(Beginning of The records)

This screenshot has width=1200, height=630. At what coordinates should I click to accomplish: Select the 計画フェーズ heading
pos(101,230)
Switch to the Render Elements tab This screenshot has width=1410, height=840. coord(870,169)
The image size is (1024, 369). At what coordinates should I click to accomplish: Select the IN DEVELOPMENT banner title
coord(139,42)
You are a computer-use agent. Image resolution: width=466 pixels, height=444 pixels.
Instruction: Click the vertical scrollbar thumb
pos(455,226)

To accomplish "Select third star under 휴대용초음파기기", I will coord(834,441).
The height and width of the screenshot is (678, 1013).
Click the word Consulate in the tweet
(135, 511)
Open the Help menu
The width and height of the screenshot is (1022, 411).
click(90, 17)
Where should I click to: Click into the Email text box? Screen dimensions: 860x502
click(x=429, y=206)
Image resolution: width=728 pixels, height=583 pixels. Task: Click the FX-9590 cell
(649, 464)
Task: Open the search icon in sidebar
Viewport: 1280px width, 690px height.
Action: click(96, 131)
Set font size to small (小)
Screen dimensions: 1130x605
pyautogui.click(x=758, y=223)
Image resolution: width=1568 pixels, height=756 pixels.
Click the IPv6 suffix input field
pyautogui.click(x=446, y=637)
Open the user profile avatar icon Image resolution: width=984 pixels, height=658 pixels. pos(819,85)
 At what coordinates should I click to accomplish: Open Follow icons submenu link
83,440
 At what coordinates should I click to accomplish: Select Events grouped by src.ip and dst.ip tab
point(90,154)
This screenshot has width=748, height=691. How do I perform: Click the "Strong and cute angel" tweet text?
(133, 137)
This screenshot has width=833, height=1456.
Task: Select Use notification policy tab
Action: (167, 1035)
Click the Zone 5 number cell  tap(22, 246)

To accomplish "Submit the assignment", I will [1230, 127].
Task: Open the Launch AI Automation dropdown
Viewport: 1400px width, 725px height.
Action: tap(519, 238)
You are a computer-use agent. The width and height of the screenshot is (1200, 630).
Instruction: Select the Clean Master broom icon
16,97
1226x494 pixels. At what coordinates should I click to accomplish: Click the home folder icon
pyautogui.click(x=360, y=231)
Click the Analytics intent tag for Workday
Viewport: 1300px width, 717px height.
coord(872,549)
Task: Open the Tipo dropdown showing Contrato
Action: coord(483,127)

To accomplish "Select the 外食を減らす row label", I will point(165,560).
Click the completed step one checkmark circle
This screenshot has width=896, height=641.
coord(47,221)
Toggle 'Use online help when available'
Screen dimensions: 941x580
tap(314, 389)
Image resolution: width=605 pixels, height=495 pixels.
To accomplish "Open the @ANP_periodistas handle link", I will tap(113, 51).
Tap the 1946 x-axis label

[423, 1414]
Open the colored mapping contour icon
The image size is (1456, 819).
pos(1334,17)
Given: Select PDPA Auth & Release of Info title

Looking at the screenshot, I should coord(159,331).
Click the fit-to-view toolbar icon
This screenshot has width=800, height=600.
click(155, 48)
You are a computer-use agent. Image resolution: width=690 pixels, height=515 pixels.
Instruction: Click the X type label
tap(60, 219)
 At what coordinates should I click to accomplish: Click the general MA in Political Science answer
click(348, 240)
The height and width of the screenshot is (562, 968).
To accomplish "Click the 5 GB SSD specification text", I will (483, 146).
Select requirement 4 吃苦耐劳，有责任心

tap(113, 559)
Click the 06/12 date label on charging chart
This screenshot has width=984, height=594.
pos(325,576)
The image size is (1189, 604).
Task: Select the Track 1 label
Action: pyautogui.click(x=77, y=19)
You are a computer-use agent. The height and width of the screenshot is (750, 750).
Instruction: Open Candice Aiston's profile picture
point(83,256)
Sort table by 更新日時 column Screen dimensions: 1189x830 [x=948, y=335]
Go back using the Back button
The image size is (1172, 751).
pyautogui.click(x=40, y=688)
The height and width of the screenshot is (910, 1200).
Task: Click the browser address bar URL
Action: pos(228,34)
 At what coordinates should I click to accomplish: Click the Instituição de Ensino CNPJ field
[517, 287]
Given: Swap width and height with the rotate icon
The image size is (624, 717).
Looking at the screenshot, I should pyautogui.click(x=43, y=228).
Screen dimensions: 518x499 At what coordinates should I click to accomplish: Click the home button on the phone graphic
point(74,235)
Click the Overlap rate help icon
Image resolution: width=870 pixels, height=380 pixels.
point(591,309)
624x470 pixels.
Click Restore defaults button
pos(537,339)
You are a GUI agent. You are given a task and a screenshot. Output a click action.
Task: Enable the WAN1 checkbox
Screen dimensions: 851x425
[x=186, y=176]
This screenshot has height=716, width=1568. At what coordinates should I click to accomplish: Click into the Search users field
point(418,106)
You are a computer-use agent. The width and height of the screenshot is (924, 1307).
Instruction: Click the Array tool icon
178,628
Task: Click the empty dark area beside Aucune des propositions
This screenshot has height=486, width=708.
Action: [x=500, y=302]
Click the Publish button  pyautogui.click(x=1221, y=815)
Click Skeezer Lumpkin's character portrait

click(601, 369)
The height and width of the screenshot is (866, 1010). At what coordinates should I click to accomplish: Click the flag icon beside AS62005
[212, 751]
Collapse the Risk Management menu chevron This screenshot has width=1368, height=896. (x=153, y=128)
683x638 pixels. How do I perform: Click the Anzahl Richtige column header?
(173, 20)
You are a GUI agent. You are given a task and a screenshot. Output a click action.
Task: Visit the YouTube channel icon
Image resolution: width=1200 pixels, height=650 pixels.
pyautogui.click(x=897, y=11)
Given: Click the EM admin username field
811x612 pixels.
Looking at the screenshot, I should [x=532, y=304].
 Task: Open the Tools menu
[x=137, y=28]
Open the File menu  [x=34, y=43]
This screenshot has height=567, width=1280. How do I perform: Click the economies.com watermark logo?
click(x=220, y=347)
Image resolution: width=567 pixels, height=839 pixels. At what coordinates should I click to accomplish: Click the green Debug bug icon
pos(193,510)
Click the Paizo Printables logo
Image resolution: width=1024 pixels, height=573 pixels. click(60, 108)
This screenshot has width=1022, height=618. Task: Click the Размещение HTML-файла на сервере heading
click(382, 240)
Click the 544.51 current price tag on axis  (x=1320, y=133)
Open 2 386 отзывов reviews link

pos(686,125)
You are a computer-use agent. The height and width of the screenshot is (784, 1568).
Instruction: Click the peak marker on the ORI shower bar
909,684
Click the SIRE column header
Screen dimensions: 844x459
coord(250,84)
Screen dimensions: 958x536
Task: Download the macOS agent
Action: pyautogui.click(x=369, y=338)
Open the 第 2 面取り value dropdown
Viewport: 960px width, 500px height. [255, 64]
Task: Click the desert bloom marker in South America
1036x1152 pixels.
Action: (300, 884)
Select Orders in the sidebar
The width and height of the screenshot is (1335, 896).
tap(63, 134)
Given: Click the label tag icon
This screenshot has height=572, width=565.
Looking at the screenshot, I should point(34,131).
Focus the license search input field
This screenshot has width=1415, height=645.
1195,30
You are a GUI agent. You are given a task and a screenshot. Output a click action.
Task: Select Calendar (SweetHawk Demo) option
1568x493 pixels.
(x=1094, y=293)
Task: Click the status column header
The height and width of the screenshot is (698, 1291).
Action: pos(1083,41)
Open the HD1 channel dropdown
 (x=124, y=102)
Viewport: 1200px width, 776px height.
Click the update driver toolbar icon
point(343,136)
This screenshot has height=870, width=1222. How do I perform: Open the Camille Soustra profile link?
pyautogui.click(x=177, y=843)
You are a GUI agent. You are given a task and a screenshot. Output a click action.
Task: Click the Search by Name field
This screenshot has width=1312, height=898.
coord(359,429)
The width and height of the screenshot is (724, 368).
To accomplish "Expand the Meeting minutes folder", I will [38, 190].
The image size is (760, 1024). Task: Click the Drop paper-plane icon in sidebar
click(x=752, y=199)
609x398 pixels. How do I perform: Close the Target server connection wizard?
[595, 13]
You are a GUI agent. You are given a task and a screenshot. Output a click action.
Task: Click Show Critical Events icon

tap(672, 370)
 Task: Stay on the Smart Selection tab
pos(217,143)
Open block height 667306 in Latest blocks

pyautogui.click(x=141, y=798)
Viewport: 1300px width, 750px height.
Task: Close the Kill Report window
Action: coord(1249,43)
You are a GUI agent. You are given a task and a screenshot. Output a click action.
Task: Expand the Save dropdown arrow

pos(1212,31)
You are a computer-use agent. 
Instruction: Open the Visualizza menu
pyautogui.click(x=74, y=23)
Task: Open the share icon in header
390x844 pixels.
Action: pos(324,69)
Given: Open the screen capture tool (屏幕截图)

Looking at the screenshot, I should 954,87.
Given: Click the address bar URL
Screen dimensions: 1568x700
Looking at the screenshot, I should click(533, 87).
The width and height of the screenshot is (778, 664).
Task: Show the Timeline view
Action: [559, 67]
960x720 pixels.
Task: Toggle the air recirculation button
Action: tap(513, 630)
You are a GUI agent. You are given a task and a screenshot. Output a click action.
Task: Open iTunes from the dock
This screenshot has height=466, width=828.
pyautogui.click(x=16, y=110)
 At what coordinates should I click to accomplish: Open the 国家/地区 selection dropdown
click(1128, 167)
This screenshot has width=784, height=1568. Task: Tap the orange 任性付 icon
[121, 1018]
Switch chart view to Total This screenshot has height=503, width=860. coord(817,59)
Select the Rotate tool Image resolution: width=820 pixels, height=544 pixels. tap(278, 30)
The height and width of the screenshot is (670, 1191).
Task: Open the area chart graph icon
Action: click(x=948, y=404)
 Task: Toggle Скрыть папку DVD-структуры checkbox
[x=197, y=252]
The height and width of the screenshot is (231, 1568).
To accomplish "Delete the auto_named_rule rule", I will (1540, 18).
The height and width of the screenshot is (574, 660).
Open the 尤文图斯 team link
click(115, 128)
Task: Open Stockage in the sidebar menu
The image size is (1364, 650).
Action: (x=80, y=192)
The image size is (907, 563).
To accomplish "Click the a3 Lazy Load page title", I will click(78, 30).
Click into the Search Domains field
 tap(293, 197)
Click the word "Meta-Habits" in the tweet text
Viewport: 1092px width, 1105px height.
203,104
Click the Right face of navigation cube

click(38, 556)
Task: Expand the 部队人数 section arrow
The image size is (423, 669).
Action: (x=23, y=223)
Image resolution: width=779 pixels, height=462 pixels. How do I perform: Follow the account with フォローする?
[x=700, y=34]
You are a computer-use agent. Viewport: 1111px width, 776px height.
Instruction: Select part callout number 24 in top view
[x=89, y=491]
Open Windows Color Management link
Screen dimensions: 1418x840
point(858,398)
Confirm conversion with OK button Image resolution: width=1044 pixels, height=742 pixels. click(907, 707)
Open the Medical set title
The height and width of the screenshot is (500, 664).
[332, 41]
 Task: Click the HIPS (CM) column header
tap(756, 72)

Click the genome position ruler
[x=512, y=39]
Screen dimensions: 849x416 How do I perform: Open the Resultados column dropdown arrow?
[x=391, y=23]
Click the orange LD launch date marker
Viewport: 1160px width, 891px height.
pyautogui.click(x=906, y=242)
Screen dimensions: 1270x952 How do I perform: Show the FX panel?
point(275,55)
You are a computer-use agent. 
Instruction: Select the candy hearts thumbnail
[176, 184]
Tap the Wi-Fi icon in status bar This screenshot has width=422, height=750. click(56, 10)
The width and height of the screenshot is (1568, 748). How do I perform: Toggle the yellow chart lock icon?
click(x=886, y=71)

(End of The records)

> _Problem to work on_
Print, please, the lines from the first line of the material through the line that contains "Switch to the", exactly as written and with nothing added.

> _Task solution_
This screenshot has width=1200, height=630. At what coordinates should I click to accomplish: Select the 計画フェーズ heading
pos(101,230)
Switch to the Render Elements tab This screenshot has width=1410, height=840. coord(870,169)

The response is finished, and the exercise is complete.